:: Supplied data ::
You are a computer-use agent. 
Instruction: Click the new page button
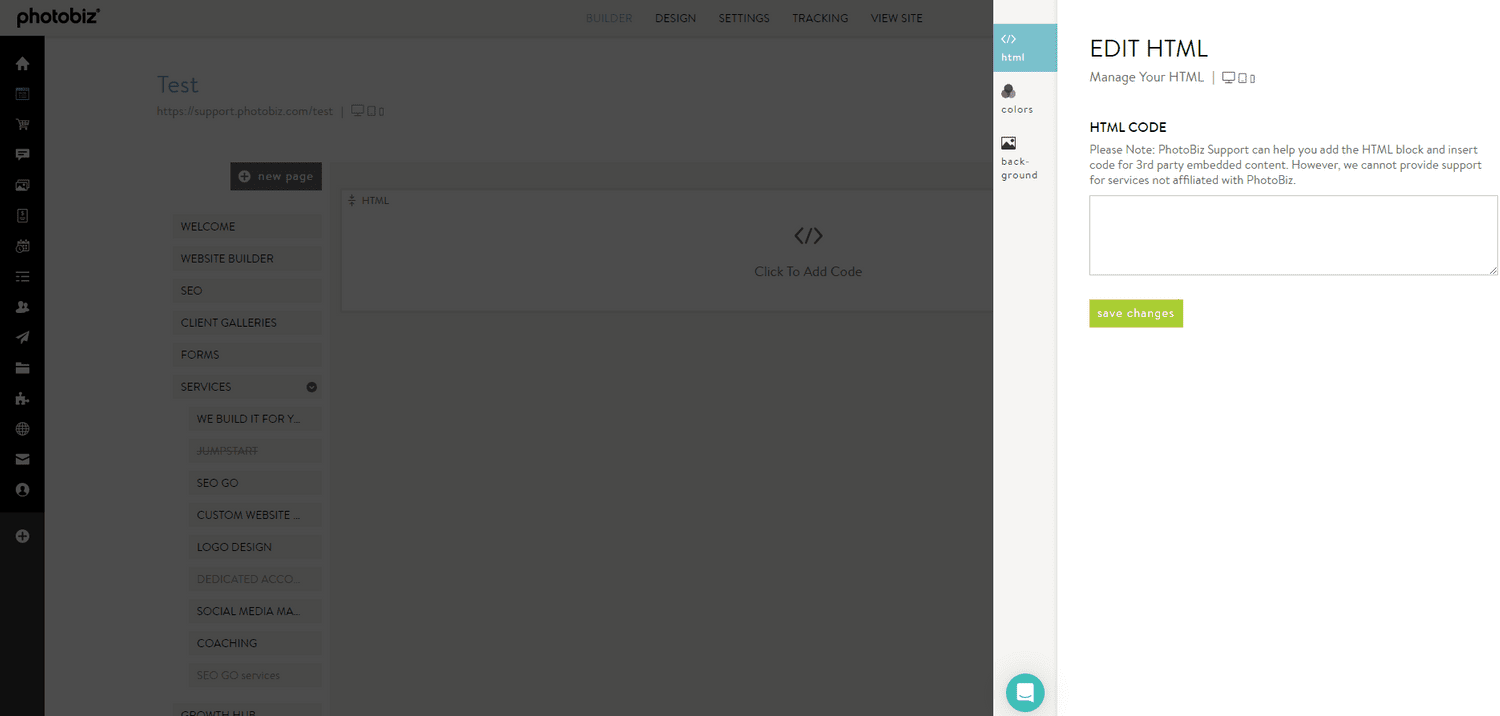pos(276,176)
---
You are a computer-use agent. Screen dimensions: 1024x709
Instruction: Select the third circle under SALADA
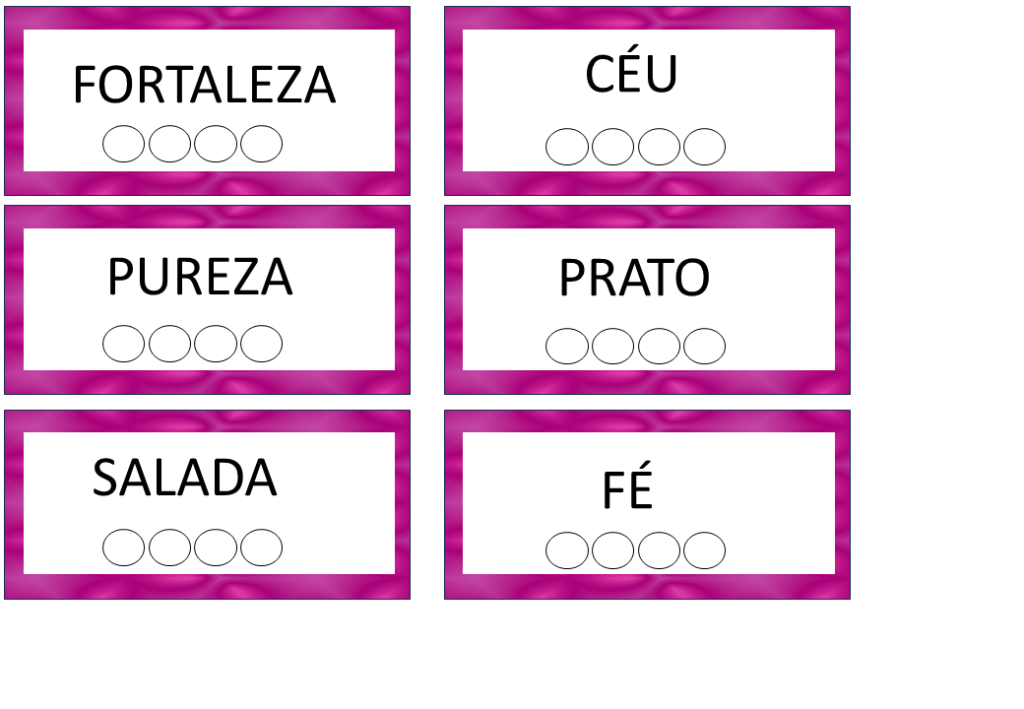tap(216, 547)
--
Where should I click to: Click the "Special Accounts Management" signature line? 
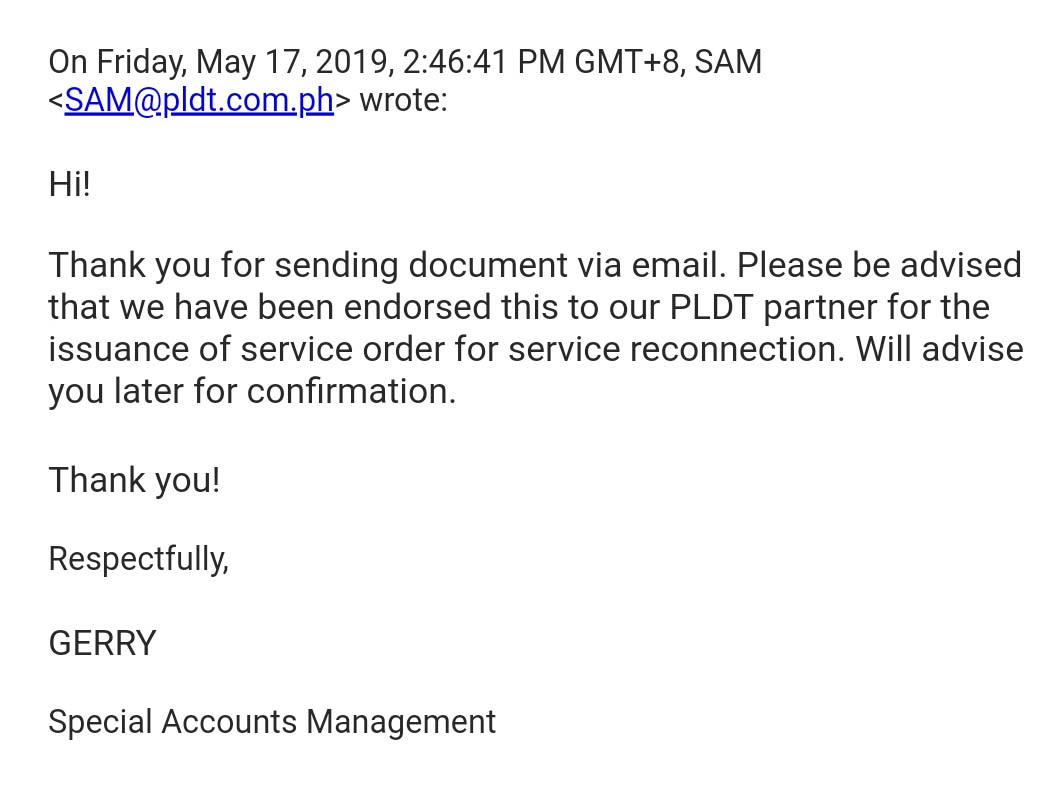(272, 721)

:: Required action ::
In the records, locate each line holding the string "agent" and copy it.

:: Exercise answer ::
You are a computer-use agent. 
You are a computer-use agent. Screen dimensions: 1024x709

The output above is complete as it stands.